An Indian judge has dismissed a woman’s complaint that her husband committed “unnatural sex,” because under Indian law it’s not illegal for a husband to force his wife to engage in sexual acts.

The ruling, made in the Madhya Pradesh High Court last week, shines a light on a legal loophole in India that doesn’t criminalize marital rape by a husband against his wife, if she’s over age 18.

Campaigners have been trying to change the law for years, but they say they’re up against conservatives who argue that state interference could destroy the tradition of marriage in India.
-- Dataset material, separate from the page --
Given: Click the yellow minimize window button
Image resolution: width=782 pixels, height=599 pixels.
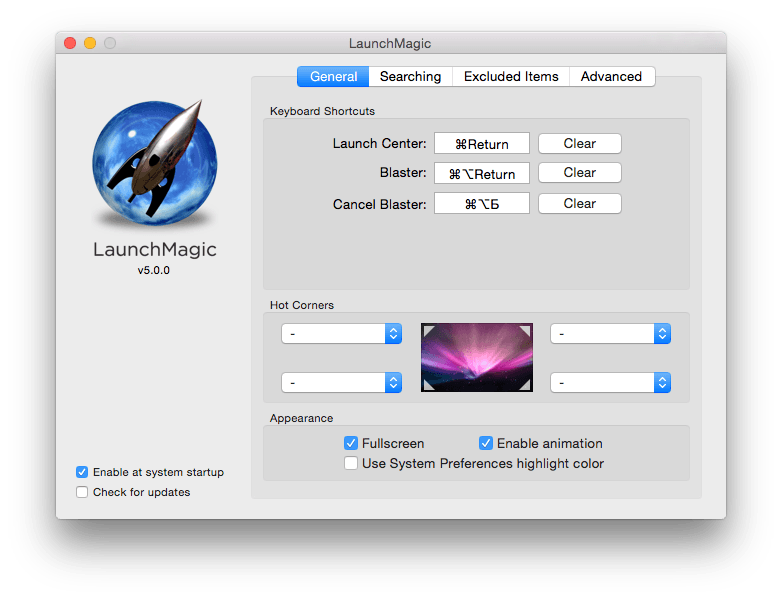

A challenge to the law has been winding its way through the country’s courtrooms, with the Delhi High Court delivering a split verdict on the issue in 2022, prompting lawyers to file an appeal in the country’s Supreme Court that is still waiting to be heard.
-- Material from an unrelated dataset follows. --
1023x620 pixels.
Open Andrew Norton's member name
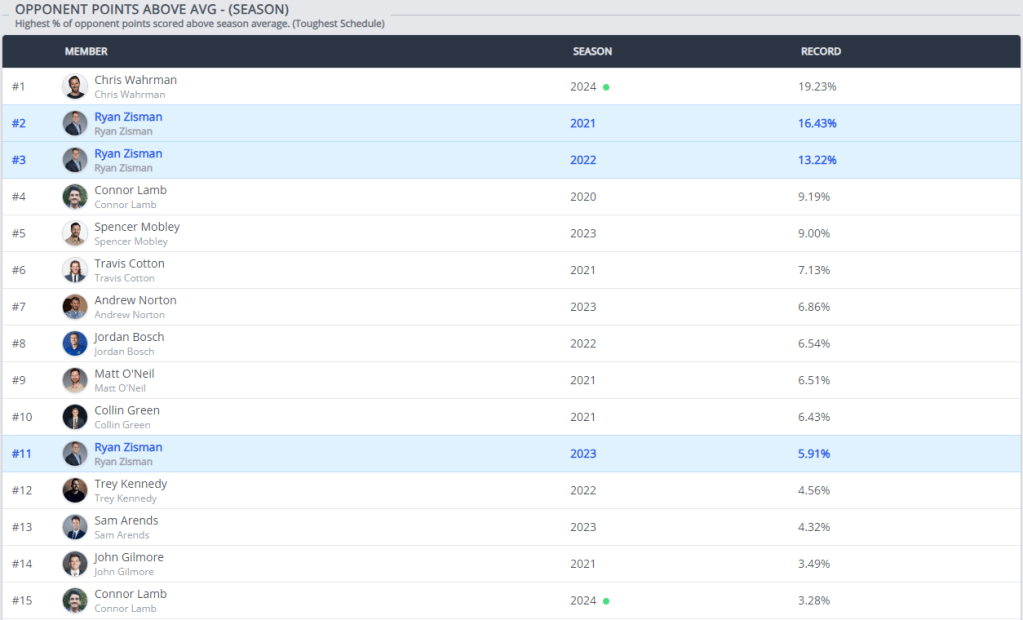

According to the Madhya Pradesh High Court order, the woman told police her husband came to her house in 2019, soon after they were married, and committed “unnatural sex,” under Section 377 of India’s penal code.

The offense includes non-consensual “carnal intercourse against the order of nature with any man, woman or animal,” and was historically used to prosecute same sex couples who engaged in consensual sex, before the Supreme Court decriminalized homosexuality in 2018

According to court documents, the woman alleged the act happened “on multiple occasions,” and that her husband had threatened to divorce her if she told anyone about it. She finally came forward after telling her mother, who encouraged her to file a complaint in 2022, the court heard.

The husband challenged his wife’s complaint in court, with his lawyer claiming that any “unnatural sex” between the couple was not criminal as they are married.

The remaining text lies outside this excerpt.